Pero, como subraya Luis, el verdadero valor de esta herramienta va mucho más allá de las cifras.
«Cuando abrimos un expediente, escuchamos la situación de la familia y analizamos sus ingresos, gastos y necesidades. A veces la mejor ayuda no es solo la alimentación, sino reducir otros gastos, reorganizar una deuda o derivar a otros recursos que les permitan salir adelante».
Las tarjetas permiten adquirir alimentos, productos de higiene, medicamentos o recargar el bonobús, y pueden utilizarse en cualquier establecimiento con datáfono. Esto ofrece a las personas una mayor libertad para decidir dónde y cuándo comprar, respetando sus necesidades, su cultura, su edad o su estado de salud.
Además, favorecen el comercio de proximidad, ya que las compras pueden realizarse en los pequeños establecimientos del barrio y no únicamente en una gran superficie.
Para Luis Martínez, las ventajas son claras: desaparecen las colas, se evita el estigma de la ayuda alimentaria y cada familia puede elegir lo que realmente necesita.
«Autonomía, dignidad, comercio de proximidad y respeto a los gustos y necesidades de cada persona. Todo eso favorece la tarjeta prepago.»

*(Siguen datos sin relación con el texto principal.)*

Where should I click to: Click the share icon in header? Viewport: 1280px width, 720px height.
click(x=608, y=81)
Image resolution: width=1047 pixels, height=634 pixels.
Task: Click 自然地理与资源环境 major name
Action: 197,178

El perfil mayoritario de las personas acompañadas son mujeres con hijos e hijas menores, muchas de ellas procedentes de Colombia y Venezuela, en hogares monoparentales y, en numerosos casos, en situación administrativa irregular. La falta de autorización para trabajar incrementa su vulnerabilidad y dificulta el acceso a una vida autónoma.
Como resume Luis, la mayor fortaleza de esta iniciativa es sencilla y profunda a la vez:
«La persona puede comprar lo que quiera, como quiera y cuando quiera».
Porque en Cáritas no solo ofrecemos una ayuda económica. Acompañamos para que cada persona recupere autonomía, preserve su dignidad y pueda construir su propio proyecto de vida.